Enhancement of early warning properties in the Kuramoto model and in an atrial fibrillation model due to an external perturbation of the system

Abstract

When a complex dynamical system is externally disturbed, the statistical moments of signals associated to it can be affected in ways that depend on the nature and amplitude of the perturbation. In systems that exhibit phase transitions, the statistical moments can be used as Early Warnings (EW) of the transition. A natural question is thus to wonder what effect external disturbances have on the EWs of system. In this work we study the impact of external noise added to the system on the EWs, with particular focus on understanding the importance of the amplitude and complexity of the noise. We do this by analyzing the EWs of two computational models related to biology: the Kuramoto model, which is a paradigm of synchronization for biological systems, and a cellular automaton model of cardiac dynamics which has been used as a model for atrial fibrillation. For each model we first characterize the EWs. Then, we introduce external noise of varying intensity and nature to observe what effect this has on the EWs. In both cases we find that the introduction of noise amplified the EWs, with more complex noise having a greater effect. This both offers a way to improve the chance of detection of EWs in real systems and suggests that natural variability in the real world does not have a detrimental effect on EWs, but the opposite.

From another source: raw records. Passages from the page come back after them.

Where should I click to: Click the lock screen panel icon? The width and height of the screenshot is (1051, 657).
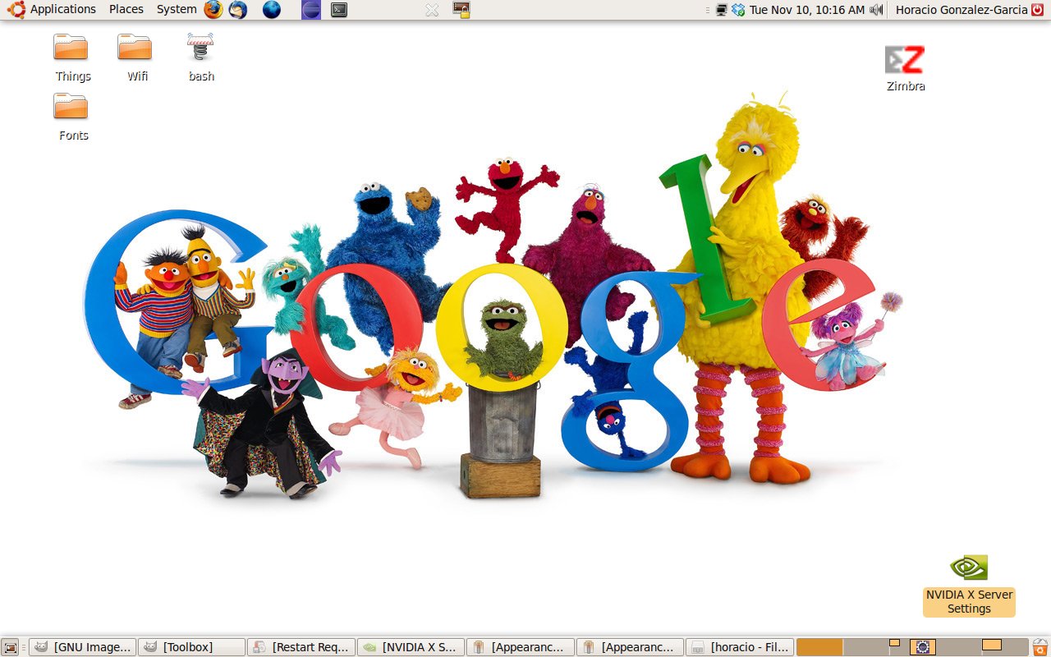coord(461,10)

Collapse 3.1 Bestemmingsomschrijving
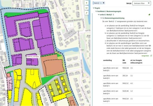tap(101, 18)
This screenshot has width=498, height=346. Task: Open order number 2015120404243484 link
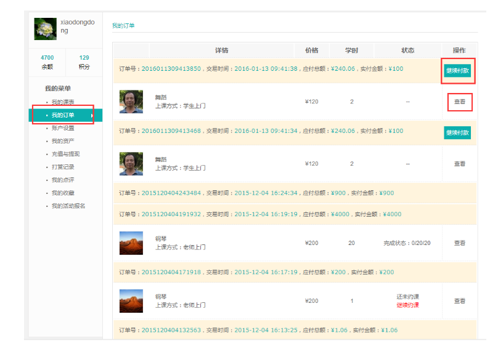click(171, 193)
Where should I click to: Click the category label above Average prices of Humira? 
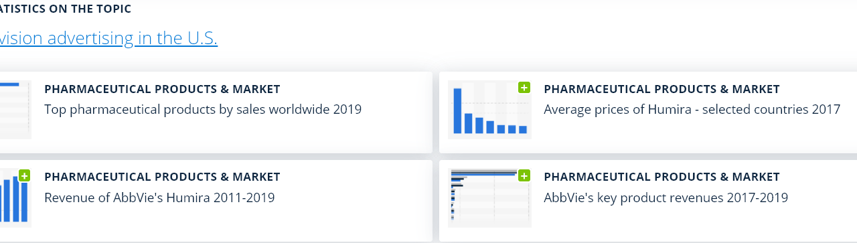pyautogui.click(x=661, y=89)
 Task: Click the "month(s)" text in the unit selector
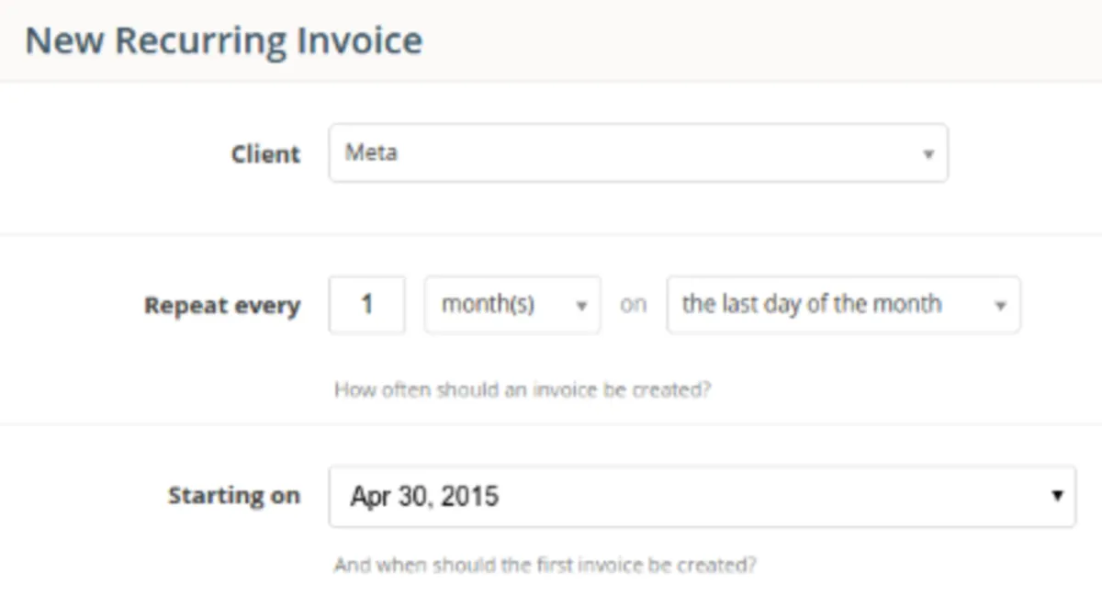(x=488, y=305)
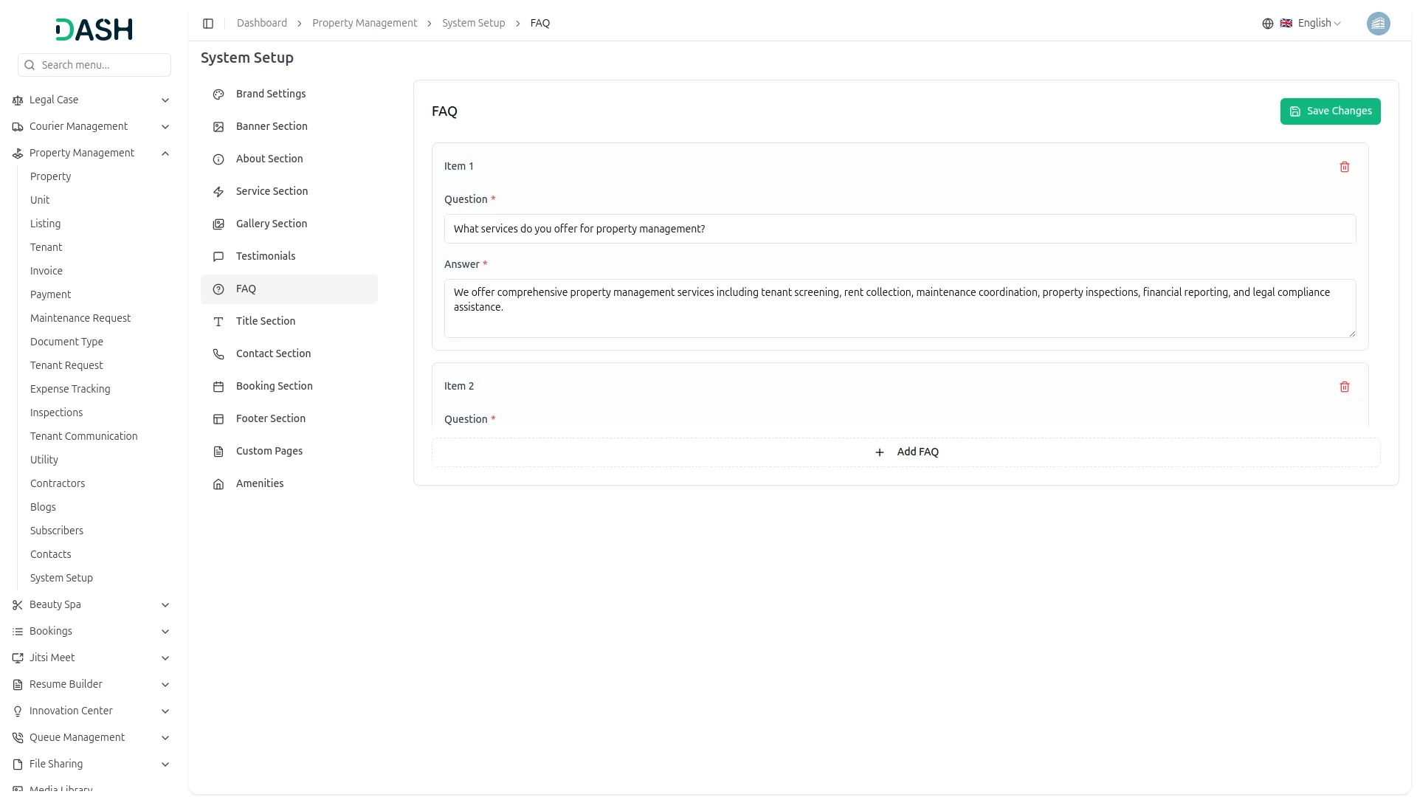Click the Add FAQ button
Screen dimensions: 1417x797
(x=906, y=452)
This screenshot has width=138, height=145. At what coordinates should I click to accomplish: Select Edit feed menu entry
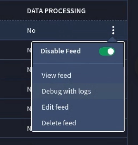pos(55,107)
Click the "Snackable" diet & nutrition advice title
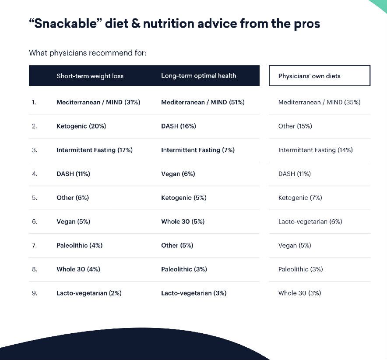This screenshot has width=387, height=360. tap(174, 23)
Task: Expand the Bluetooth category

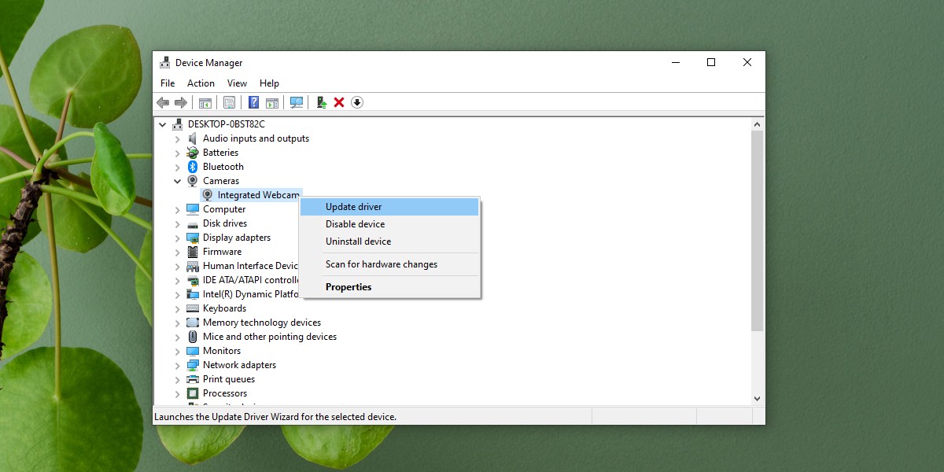Action: point(177,166)
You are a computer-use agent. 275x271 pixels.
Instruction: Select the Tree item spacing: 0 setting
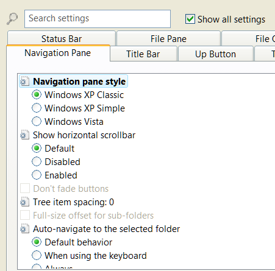(73, 202)
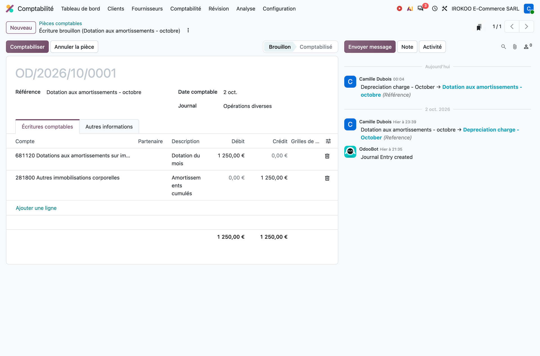Show followers of this entry
Viewport: 540px width, 356px height.
pos(528,47)
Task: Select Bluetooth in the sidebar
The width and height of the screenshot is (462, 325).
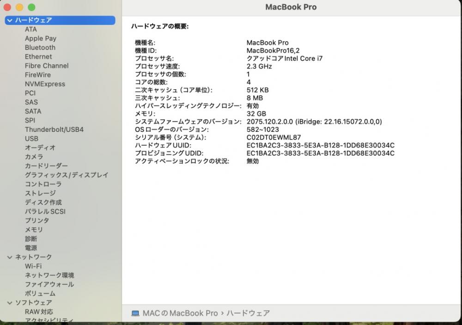Action: pos(40,48)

Fig 1. Example of the propagation rules of the cellular automaton to model atrial tissue.

(a) At t = t′, an excited block (white) is surrounded by blocks at rest (black). At the next timestep t = t′ + Δt, the blocks connected to the white block become excited and turn white, while the excited block enters into the refractory state (shown as progressively darker shades of grey) in which it can not be excited. At the following timestep t = t′ + 2Δt the process is repeated, thus propagating the excitation forward. The duration of the refractory state is a parameter of the model and lasts multiple timesteps.

Fig 2

(a) An incoming pulse traveling from left to right encounters a block that fails to excite (shown in red). (b) The pulse continues normally in the upper row, but is blocked in the lower one. (c) The pulse reaches the vertical connection, which allows the pulse to travel back into the lower row (d), thus propagating backwards as shown in (e). Finally, when the backwards-traveling pulse reaches the first vertical connections, the process is repeated and this forms an elliptical pattern as shown in (f)–(h).

Fig 3. Statistical moments for the Kuramoto model.

(a) Plot of the synchronization parameter r as a function of the coupling strength K. The effect of the perturbation is to shift the critical value of K, with an increasing effect for higher perturbation levels. (b) The variance is shown to diverge when approaching the transition. When approaching from higher values of K the effect of the perturbation is to soften the curve, enhancing the EW. The inset shows a detailed view of the beginning of the divergence, where we can see that for K > K_C the slope of the curve is smoother as the perturbation increases. (c) The skewness shows a dramatic change before and after the transition; for values of K before the CP its behavior is soft enough to consider it a good EW, and the same can be said for the kurtosis shown in (d).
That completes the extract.